La temperatura, aunque se aproximaba a los 24 °C, se fijaba normal, cálida y aguantable para un marinero.

Para cuando el Sol se asomó enteramente, mi tío mencionó que habíamos traspasado la Isla de Cocos; alejados ya a unos 500 kilómetros de las costas.

La primera hora de la tarde avanzó así mismo, radiante y reluciente.

A pesar de mí poca experiencia como tripulante de barcas y expedicionario, sentía que me estaba acostumbrando a navegar grandes distancias a través del océano.

Se me estaba volviendo común observar las repetitivas y coloridas fracciones de olas azules, meciéndose en mosaicos todos iguales; y los diferentes tonos que lo embellecían, destellando del celeste al verde. Me estaba adaptando de igual forma a los mareos.

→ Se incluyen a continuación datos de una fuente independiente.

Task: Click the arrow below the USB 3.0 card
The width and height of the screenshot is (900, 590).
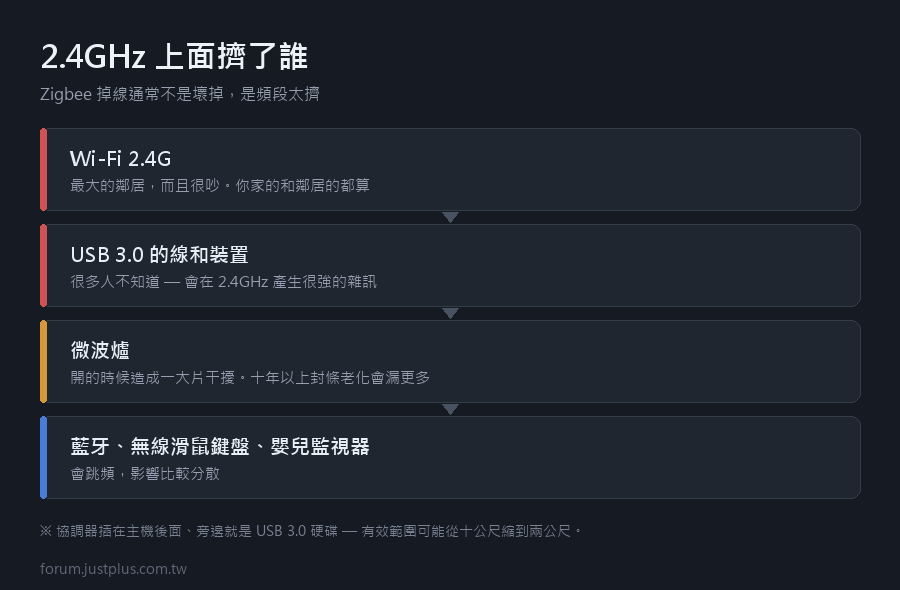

Pese a ello, nunca dejé de reflejar esa especie de respeto y cierto temor al océano, poniéndome a veces a reparar en su inmensidad tan atroz; y en la suerte de misterios que se ocultarían allí, millas debajo de nuestro ínfimo vehículo.

Contradictoriamente, aquellas cavilaciones me producían una pasión enorme.

Me interesaba poder resolver las cuestiones ocultas del mar azul; de allí mi entusiasmo por esa clase de caravanas. Y justo esta pequeña expedición, estaba a punto de extender y cambiar por completo, la visión que tenía hasta entonces de todos los misterios y secretos que pueden resurgir del piélago.